Add alternative stellar yield tables

[abensonca]

Given that there are no strong constraints on the best yield tables to use it would make sense to have a few different options for these so that we can explore the variations resulting from modeling uncertainties.

This is relatively simple to do as we would just need to create different files containing the yields etc. for different models.

[abensonca]

From James Johnson:

For massive stars, Limongi & Chieffi (2018) looked at yields at log10(Z / Zsun) = -3, -2, -1, and 0 at initial rotational velocities of v_rot = 0, 150, and 300 km/s. If you're looking for yields from the literature that go down to [Fe/H] ~ -3, I'd start there. The one caution with Limongi & Chieffi (2018) is that they have a simplified prescription for which massive stars explode (everything above 25 Msun collapses to a black hole). They've also got a relatively sparse mass grid.

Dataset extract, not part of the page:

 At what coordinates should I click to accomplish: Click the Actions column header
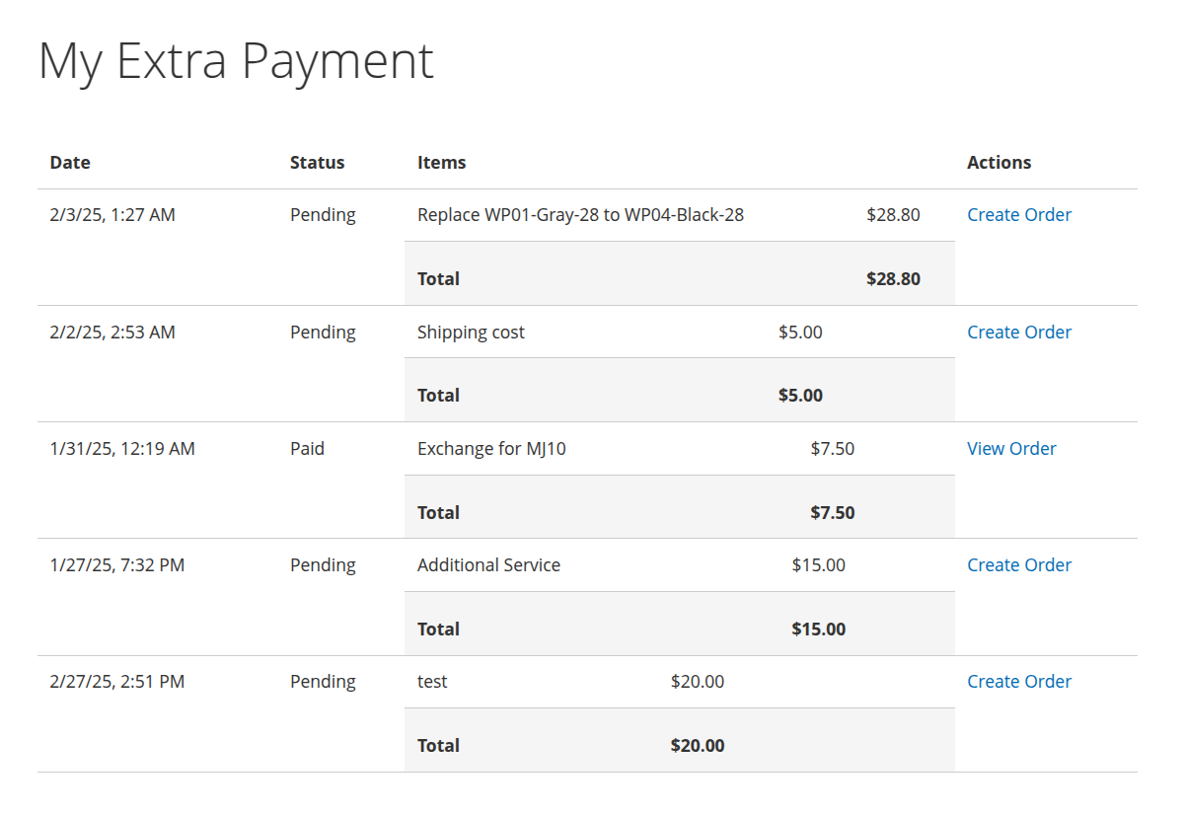(999, 162)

For those reasons I'd also look into Sukhbold et al.'s (2016) yields, which have a much more realistic prescription for stellar explodability and a much denser grid of ZAMS masses, but there you're limited to solar metallicity and non-rotating progenitors.

For SN Ia yields, the papers I'm most familiar with are Iwamoto et al. (1999), Seitenzahl et al. (2013), and the 2021/2022 series from Sabrina Gronow. Classically, people assume that SN Ia yields don't depend on the metallicity of the progenitor population. The Gronow et al. series would argue the contrary -- that the changes in WD composition with metallicity affect the structure enough to impact yields, though as far as I can tell, they had to fix the Fe yields in their models to do the calculations, so it's hard to do much quantitatively with their results. Last fall, I wrote a paper with Chris Kochanek and Kris Stanek at OSU arguing that the metallicity dependence of the close binary fraction should produce more Ia's at low Z (with a ~Z^(-1/2) dependence), and that the implied rates as a function of mass line up with what's seen in, e.g., ASAS-SN and DES.

[abensonca]

Also, for the stellarAstrophysicsFile class we should process XInclude elements in the XML file so that it would be simple to combine different tables of yields etc. as needed. It then might make sense to take the different datasets currently compiled into the static/stellarAstrophysics/Stellar_Properties_Compilation.xml file and separate them so that they can be combined as needed.

[abensonca]

Also from James Johnson:

I'd also advocate for implementing a separate mode of chemical enrichment in which the user specifies (for each enrichment channel, e.g., CCSNe, SNe Ia) a yield for each element, which may vary with metallicity Z of the stellar pops, and a delay-time distribution. A lot of abundance modelers, myself included, are starting to move beyond tables from stellar models as the only option for parameterizing yields. That's primarily driven by the low number of stellar nucleosynthesis models available in the literature, and the models that do exist are quite rife with uncertainties to boot.

[abensonca]

Also, for the stellarAstrophysicsFile class we should process XInclude elements in the XML file so that it would be simple to combine different tables of yields etc. as needed. It then might make sense to take the different datasets currently compiled into the static/stellarAstrophysics/Stellar_Properties_Compilation.xml file and separate them so that they can be combined as needed.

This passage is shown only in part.